GNOME Bugzilla – Bug 766684
Unencrypted private keys are insecure error reported even when key is encrypted Edit
Last modified: 2016-10-03 19:04:11 UTC
When trying to add a TLS 802.1x wireless connection to Network Manager there is a part to add the private key for the connection. The key file cannot be found with the file input box, if you drag an drop the key from Nautilus into the box you can find it but you get the error: "Unencrypted private keys are insecure The selected private key does not appear to be protected by a password. This could allow your security credentials to be compromised. Please select a password-protected private key. My key _IS_ password protected and secure, i have tried using multiple openssl encryption types with no fix. Found in Ubuntu 16.04 with version 1.2.0 or 1.1.9. No issue in 15.10 with version 1.0.4. May be a regression
Downstream bug report: https://bugs.launchpad.net/network-manager/+bug/1573720
$ openssl rsa -in client_key.pem -check Enter pass phrase for client_key.pem: RSA key ok writing RSA key -----BEGIN RSA PRIVATE KEY----- <removed> -----END RSA PRIVATE KEY-----
Could you attach a key for that this happens? Obviously, not your real private key, but regenerate a test-key? Thanks.
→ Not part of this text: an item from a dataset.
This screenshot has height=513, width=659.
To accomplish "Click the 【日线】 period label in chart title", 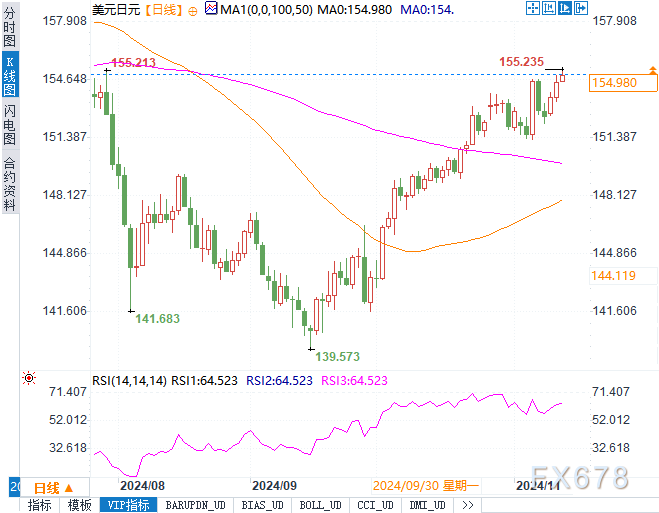I will pos(163,9).
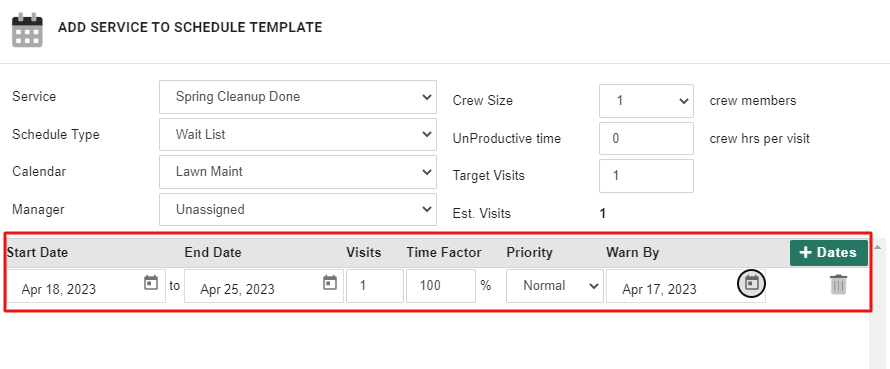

Created attachment 328276 [details] test private key I just created this key with the following commands: $ openssl genrsa -des3 -out test_key.pem 2048 $ openssl rsa -in test_key.pem -outform pem -pubout -out test_cert.pem
My real private key doesn't have the Proc-Type or DEK-Info headers but still has issues all the same.
Also if I copy the network profile over from a 15.10 Ubuntu machine I still cannot connect. May 20 12:08:49 strongbad gnome-session[1856]: (nm-applet:2257): libnm-CRITICAL **: nm_utils_file_is_private_key: assertion 'out_encrypted == NULL || *out_encrypted == FALSE' failed
(In reply to Brandon from comment #6) > May 20 12:08:49 strongbad gnome-session[1856]: (nm-applet:2257): > libnm-CRITICAL **: nm_utils_file_is_private_key: assertion 'out_encrypted == > NULL || *out_encrypted == FALSE' failed This error was fixed by commit: https://git.gnome.org/browse/network-manager-applet/commit/?id=8e60431a7d6fc4c5545e58464e10b9131cbd3e6a
Applying the libnm bug and rebuild the package did allow me to connect. How ever applying that patch to network-manager-applet still gives me errors above when editing the conneciton.
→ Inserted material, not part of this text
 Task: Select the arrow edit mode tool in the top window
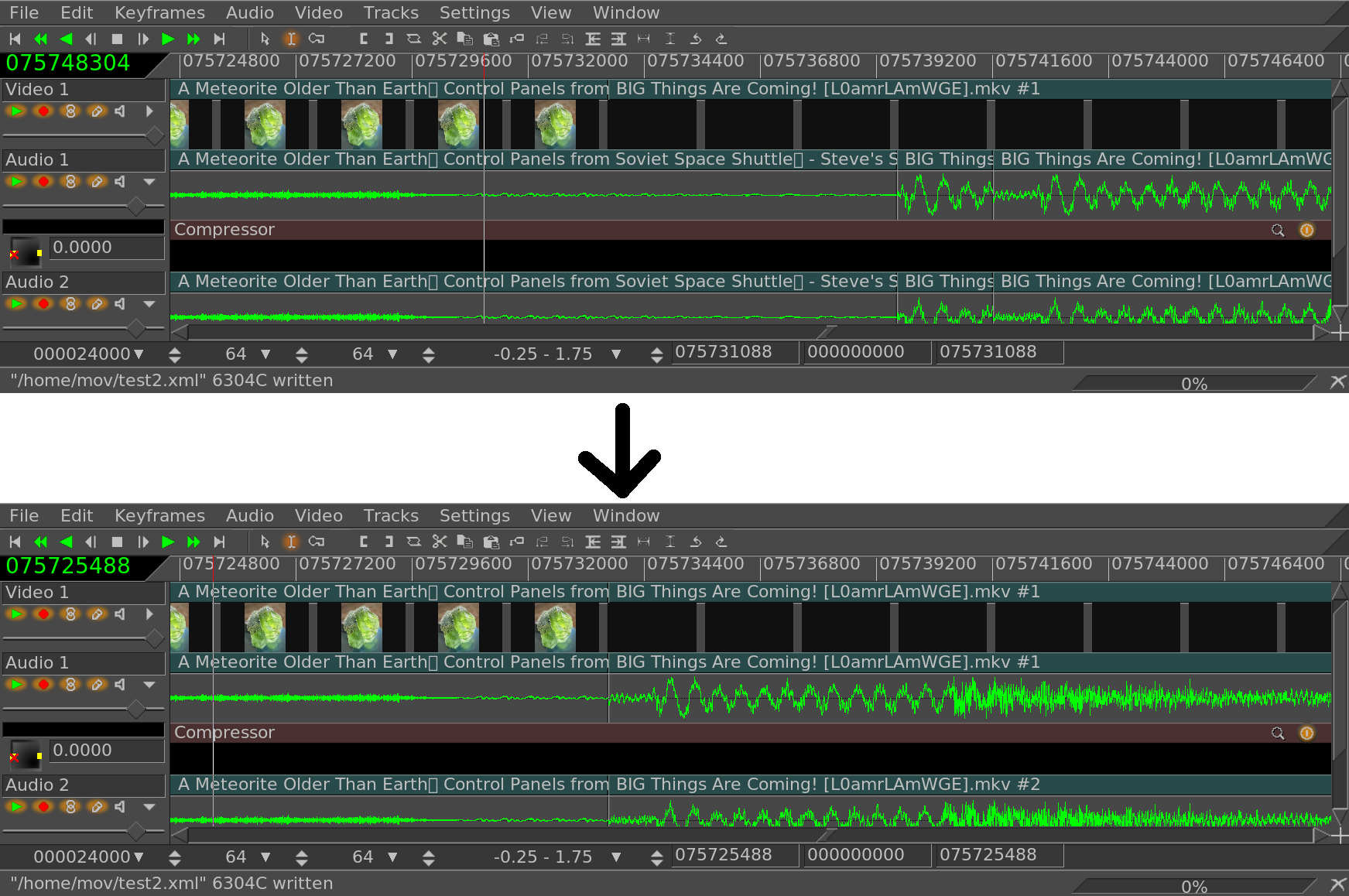pyautogui.click(x=265, y=39)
(In reply to Beniamino Galvani from comment #7) > (In reply to Brandon from comment #6) > > May 20 12:08:49 strongbad gnome-session[1856]: (nm-applet:2257): > > libnm-CRITICAL **: nm_utils_file_is_private_key: assertion 'out_encrypted == > > NULL || *out_encrypted == FALSE' failed > > This error was fixed by commit: > > https://git.gnome.org/browse/network-manager-applet/commit/ > ?id=8e60431a7d6fc4c5545e58464e10b9131cbd3e6a I applied the libnm patch and I am able to connect to the network. However editing it still fails with the same error. Even after applying the patch mentioned here.
What info is needed here?
(In reply to Brandon from comment #9) > (In reply to Beniamino Galvani from comment #7) > > (In reply to Brandon from comment #6) > > > May 20 12:08:49 strongbad gnome-session[1856]: (nm-applet:2257): > > > libnm-CRITICAL **: nm_utils_file_is_private_key: assertion 'out_encrypted == > > > NULL || *out_encrypted == FALSE' failed > > > > This error was fixed by commit: > > > > https://git.gnome.org/browse/network-manager-applet/commit/ > > ?id=8e60431a7d6fc4c5545e58464e10b9131cbd3e6a > > I applied the libnm patch and I am able to connect to the network. > > However editing it still fails with the same error. Even after applying the > patch mentioned here. Do you see the same failed assertion? It's strange, each of the libnm and nm-applet patch alone should have fixed it (and they're working here). Can you try with nm-applet 1.2.2?
It works for me with 1.2.2. Changelog says that this issue got fixed: https://bugs.launchpad.net/ubuntu/+source/network-manager-applet/+bug/1575614 which seems to be the same as this one (and as the already referenced bug 1573720). I already added a comment to 1573720: https://bugs.launchpad.net/ubuntu/+source/network-manager/+bug/1573720/comments/14 which states that I had to do two things: Update network-manager to 1.2.2 AND update the BIOS of my machine (Dell Precision 5510). Now secure WLAN is alive and kicking.
it's unclear (to me) whether the issue is still present. If I understand correctly, it's fixed now. Closing this bug, if the issue still exists with recent versions, please reopen and provide details. Thanks.